Car sales and profits surge for top automakers
The world's leading carmakers have seen a significant increase in revenue and profits. In the third quarter of the year, sales for the 16 major car manufacturers skyrocketed by 11% to an impressive 504 billion euros compared to the same period last year, while earnings before interest and taxes (EBIT) also increased by 35% to 39 billion euros, according to an analysis by Ernst & Young (EY). Currency effects in Japan, where the weak yen gave Japanese car manufacturers a massive 103% increase in profits, were a major factor in this shift.
Mercedes-Benz leads in profitability
Profitability, measured by the EBIT margin, saw a slight uptick from 7.2% to 8.6%. Mercedes-Benz emerged as the most profitable car manufacturer with an impressive margin of 13%, followed closely by Toyota with 12.6% and BMW at 11.3%. Volkswagen brought up the rear with a margin of 6.2%.
However, Constantin Gall, an automotive expert and head of EY's Western Europe mobility division, warned that the car industry was not out of the woods yet: "The coming year will be significantly more challenging." Demand for new cars is waning, the rollout of electromobility is faltering, and price pressure is mounting. Issues with the launch of new models are affecting profitability due to fewer sales and higher-than-expected development costs.

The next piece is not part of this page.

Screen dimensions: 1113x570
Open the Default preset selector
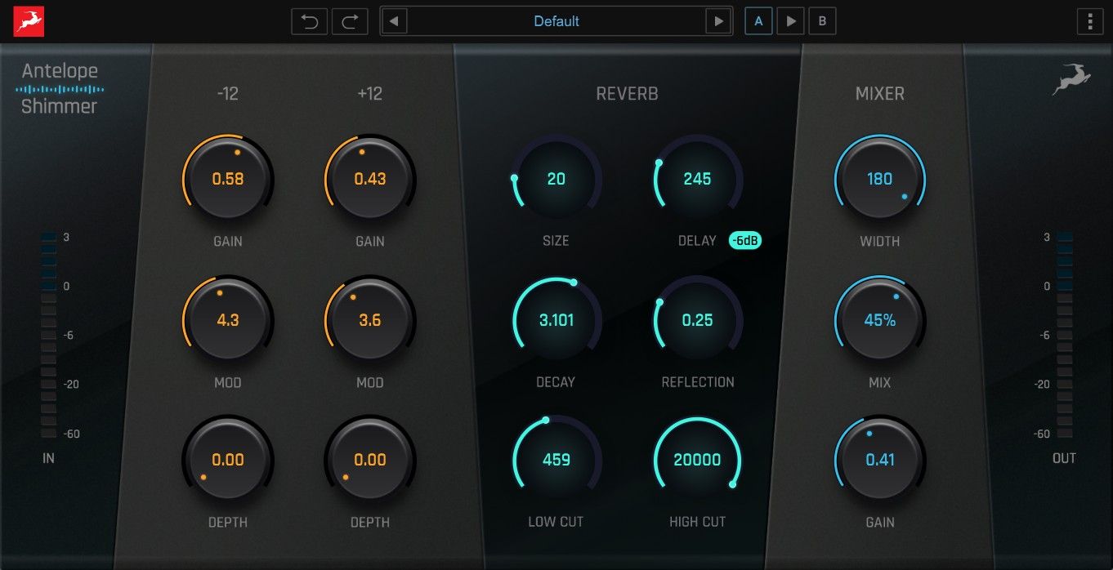tap(556, 21)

Discounts, special offers, and cost-cutting measures become essential
In response, more and more manufacturers are offering discounts, attractive financing options, and special models to maintain sales. However, these measures can be detrimental to profit margins. Gall stated that many companies are cutting costs and streamlining processes to ensure competitiveness, as excessive internal bureaucracy and complex procedures can be costly.
The conversion to electromobility will be a major test
Electromobility is a significant challenge for the industry. While there is a vast selection of new electric vehicles on the market, customers have proven to be more cautious than expected. The switch to electric mobility will be a crucial test for the industry, said the EY expert, as customers either warm to the idea or remain skeptical.
Consumers continue purchasing cars, driving up sales and profits
Despite challenges in the auto industry, consumers remain interested in buying cars. Discounts, special offers, and new models are popular strategies to drive sales. In this climate of cost-cutting and transformation, companies must balance their traditional combustion engine businesses with investments in electric vehicles to achieve profitability.
Insights
The ongoing shift to electromobility presents an array of challenges and opportunities for the global car industry. Key challenges include:
- Weakening demand in certain European and U.S. markets, leading to excess inventory and inventory issues,
- Intense competition from Chinese OEMs, exacerbated by price wars in China,
- Tariffs and trade issues that could impact global geopolitical risks and the European Union's EV market development,
- Profitability concerns in the EV market, with only a few automakers like Tesla and BYD achieving profitability with electric vehicles,
- Cost efficiency dilemmas, particularly related to warranty costs and higher material costs and incentive spending.
To navigate these challenges, automakers should consider employing strategic adjustments, technological innovation, and operational efficiency measures, such as:
- Embracing agility and technology by transitioning to software-defined vehicles and leveraging AI in improving safety, customer satisfaction, and development cycles,
- Pursuing cost savings and resource planning through optimized production and efficient resource management,
- Collaborating with partners, including OEMs, suppliers, and tech companies, in accelerating innovation and scaling solutions,
- Investing in employee upskilling to meet the demands of digital transformation,
- Adopting flexible or multi-energy platforms to adapt production for optimal sales growth and profitability,
- Prioritizing cost reduction efforts among suppliers, restructuring for lower capacities, and focusing on margins and free-cash-flow instead of growth,
- Streamlining operations to secure a competitive financial footing,
- Managing inventory efficiently to maintain sales at lower margins while absorbing higher costs.